The hearing was meant to hear the victims’ appeal for additional financial support for the fund, ensuring that benefits would be available for the next 70 years, according to a report by the Daily Mail.
The Zadroga Act was meant to extend medical coverage for 9/11 first responders until 2090. However, the funds are being rapidly depleted, prompting Stewart, victims, and their families to appeal to Congress for additional funding.
Stewart, 56, gestured to the empty seats that should have been occupied by lawmakers in the subcommittee hearing room, saying that “sick and dying” first responders and their family members came to the nation’s capital only to be faced with a nearly empty hearing room.
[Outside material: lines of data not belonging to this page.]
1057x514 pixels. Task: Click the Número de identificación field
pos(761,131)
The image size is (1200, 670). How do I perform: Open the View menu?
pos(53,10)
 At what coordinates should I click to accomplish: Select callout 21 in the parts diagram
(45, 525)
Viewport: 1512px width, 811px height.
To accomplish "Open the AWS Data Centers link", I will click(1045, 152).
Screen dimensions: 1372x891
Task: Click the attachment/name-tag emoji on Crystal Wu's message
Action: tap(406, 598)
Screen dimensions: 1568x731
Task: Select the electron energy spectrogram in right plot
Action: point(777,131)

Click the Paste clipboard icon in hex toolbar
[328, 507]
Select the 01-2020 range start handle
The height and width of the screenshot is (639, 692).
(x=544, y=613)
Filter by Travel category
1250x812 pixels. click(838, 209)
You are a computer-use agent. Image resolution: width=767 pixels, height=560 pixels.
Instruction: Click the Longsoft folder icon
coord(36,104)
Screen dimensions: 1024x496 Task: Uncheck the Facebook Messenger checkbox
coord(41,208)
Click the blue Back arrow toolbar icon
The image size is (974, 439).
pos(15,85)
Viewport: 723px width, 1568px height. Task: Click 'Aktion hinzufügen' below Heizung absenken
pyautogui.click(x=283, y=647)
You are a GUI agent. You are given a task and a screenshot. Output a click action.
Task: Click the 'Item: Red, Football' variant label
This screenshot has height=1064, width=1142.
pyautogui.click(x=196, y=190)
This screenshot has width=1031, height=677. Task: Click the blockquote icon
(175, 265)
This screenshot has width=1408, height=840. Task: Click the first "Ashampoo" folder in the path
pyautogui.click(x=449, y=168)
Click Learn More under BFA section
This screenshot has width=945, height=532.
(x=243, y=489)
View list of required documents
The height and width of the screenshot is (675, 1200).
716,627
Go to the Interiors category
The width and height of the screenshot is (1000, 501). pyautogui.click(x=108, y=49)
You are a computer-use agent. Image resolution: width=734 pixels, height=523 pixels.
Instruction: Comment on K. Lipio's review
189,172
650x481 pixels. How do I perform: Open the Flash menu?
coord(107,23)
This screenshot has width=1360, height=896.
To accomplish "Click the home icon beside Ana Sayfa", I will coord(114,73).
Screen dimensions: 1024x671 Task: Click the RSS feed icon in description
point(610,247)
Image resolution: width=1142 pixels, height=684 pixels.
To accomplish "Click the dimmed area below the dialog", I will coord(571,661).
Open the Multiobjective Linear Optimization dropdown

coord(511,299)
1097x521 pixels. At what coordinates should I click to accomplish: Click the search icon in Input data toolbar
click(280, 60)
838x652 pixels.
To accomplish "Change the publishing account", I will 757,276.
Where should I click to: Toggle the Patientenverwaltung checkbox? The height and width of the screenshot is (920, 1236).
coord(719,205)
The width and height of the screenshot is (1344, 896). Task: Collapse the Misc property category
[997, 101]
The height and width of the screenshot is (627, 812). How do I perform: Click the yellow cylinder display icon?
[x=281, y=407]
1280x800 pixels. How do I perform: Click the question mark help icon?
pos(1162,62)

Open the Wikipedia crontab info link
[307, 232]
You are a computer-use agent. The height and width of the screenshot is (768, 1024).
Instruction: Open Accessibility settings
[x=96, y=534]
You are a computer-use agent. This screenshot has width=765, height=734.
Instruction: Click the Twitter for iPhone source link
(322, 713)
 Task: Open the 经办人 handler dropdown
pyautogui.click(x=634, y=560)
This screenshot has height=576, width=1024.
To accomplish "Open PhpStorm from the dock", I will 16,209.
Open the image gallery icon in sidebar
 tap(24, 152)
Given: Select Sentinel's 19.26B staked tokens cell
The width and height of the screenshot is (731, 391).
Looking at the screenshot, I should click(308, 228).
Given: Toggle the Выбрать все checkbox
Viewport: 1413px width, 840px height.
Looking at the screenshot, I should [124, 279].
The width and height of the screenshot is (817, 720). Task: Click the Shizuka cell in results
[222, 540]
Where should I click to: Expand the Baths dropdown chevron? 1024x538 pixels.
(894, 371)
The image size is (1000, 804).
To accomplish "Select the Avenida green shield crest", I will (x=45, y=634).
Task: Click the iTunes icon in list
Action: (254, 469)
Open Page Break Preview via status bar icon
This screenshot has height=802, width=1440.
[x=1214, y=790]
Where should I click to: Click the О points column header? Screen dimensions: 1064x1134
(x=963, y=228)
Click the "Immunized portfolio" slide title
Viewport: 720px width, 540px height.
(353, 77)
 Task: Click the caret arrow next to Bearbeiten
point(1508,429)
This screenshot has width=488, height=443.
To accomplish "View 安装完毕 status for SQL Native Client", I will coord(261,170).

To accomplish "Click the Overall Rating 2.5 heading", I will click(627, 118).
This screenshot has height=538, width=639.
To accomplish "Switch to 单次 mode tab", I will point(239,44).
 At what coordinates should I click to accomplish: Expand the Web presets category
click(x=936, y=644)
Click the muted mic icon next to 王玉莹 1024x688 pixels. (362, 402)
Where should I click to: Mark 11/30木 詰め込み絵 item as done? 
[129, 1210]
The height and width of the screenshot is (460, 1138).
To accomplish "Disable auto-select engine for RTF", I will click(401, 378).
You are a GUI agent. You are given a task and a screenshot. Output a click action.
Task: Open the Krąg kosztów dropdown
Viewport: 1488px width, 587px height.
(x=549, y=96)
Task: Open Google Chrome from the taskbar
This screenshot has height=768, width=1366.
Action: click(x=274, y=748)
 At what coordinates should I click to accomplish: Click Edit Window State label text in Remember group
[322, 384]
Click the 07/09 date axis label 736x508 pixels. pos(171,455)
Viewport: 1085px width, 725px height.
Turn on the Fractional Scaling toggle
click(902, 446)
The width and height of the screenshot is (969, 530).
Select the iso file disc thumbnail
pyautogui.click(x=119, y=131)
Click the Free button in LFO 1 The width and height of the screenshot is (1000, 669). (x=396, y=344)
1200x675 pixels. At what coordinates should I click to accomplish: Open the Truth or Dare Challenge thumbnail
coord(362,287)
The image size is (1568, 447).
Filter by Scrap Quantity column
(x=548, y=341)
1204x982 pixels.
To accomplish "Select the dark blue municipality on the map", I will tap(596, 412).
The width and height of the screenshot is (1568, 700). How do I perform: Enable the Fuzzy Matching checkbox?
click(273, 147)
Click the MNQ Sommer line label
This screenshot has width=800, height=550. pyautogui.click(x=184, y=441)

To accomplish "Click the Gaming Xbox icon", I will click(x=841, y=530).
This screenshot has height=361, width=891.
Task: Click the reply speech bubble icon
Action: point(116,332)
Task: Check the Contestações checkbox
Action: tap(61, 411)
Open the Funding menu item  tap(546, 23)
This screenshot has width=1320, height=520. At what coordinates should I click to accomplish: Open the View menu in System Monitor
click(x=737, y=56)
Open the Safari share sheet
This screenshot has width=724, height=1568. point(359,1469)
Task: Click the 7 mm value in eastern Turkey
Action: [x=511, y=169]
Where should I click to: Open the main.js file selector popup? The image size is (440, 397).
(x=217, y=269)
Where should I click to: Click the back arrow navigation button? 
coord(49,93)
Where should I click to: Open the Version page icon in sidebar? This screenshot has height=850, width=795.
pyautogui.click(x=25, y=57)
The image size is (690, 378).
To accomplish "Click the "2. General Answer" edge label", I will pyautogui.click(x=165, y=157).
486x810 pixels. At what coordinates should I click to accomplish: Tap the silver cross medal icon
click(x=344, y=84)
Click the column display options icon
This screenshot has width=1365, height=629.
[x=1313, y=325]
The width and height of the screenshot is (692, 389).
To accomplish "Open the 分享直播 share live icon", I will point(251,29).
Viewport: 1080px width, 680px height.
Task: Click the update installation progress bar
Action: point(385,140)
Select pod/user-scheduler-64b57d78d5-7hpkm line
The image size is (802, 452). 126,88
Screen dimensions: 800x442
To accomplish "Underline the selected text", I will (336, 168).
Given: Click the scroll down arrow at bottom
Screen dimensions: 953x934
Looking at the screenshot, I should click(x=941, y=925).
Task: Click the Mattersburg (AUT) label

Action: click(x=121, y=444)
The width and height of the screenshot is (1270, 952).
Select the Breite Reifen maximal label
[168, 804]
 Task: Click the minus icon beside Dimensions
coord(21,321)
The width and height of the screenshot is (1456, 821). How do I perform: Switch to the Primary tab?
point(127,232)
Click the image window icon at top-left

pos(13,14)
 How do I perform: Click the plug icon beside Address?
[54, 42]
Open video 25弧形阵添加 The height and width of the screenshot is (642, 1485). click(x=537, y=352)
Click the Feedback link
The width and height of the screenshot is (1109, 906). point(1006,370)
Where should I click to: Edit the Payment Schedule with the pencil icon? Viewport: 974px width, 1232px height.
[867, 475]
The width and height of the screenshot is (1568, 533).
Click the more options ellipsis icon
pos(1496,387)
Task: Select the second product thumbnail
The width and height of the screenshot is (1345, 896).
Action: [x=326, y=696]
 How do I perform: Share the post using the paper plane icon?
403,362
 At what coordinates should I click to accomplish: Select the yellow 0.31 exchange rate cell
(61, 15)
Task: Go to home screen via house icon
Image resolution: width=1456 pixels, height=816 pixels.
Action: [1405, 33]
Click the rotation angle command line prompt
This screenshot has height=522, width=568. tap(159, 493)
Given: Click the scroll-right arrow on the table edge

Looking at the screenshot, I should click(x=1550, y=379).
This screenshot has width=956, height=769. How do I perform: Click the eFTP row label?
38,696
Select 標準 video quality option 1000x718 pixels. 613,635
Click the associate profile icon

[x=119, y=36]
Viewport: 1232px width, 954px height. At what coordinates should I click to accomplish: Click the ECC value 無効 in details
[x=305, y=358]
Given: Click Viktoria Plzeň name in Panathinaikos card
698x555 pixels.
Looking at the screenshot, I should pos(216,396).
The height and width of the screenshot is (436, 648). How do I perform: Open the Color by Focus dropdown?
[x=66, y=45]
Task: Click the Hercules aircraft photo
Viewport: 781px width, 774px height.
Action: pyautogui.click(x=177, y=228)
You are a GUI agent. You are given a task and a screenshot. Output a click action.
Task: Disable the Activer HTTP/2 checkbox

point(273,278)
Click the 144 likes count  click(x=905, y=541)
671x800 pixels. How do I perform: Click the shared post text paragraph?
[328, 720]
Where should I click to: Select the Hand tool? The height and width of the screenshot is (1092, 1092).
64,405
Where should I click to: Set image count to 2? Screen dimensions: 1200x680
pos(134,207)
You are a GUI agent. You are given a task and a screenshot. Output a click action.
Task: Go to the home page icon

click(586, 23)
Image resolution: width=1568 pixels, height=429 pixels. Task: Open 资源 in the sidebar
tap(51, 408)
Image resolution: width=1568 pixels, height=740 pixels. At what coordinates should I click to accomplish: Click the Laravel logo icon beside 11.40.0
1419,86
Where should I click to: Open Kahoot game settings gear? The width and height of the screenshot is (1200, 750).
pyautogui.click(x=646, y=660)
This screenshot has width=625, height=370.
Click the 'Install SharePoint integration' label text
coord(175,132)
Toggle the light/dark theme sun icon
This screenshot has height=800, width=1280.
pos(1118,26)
“A filled room of 9/11 first responders and in front of me a nearly empty Congress,” said Stewart as he fought back tears. “Sick and dying, they brought themselves down here to speak to no one. Shameful. It’s an embarrassment to the country, and it is a stain on this institution.”
Stewart’s speech was equal parts heartbreaking and damning, and earned a standing ovation from the first responders in attendance.
A $7.3 billion fund had been created to compensate 9/11 victims and their families, including first responders and the families of those who lost their lives. That fund is already facing a critical shortfall. With $5 billion in claims already paid out and an additional $5 billion in pending claims, families and advocates say that additional funds are critical.
At one point, lawmakers suggested paying out claims at a rate of only half of their value, a move that sparked a near-immediate backlash.
In February, the Justice Department stated that since the fund is being depleted rapidly, payments would be cut by up to 70 percent.
Stewart noted that the “disrespect” shown to the first responders “is utterly unacceptable.” He added that the families of the victims want to know, “why is this so damn hard and takes so damn long?” Stewart also suggested that first responders should be the ones on the dais and that Congress should be the witnesses answering questions about the situation.
Stewart and other speakers discussed how, even 18 years after the 9/11 attacks, victims have no assurance that the fund designed to help won’t run out of money.
While many lawmakers predict that the bill to provide more funding will pass and assert it has bipartisan support, precisely when the issue will be formally addressed is unclear.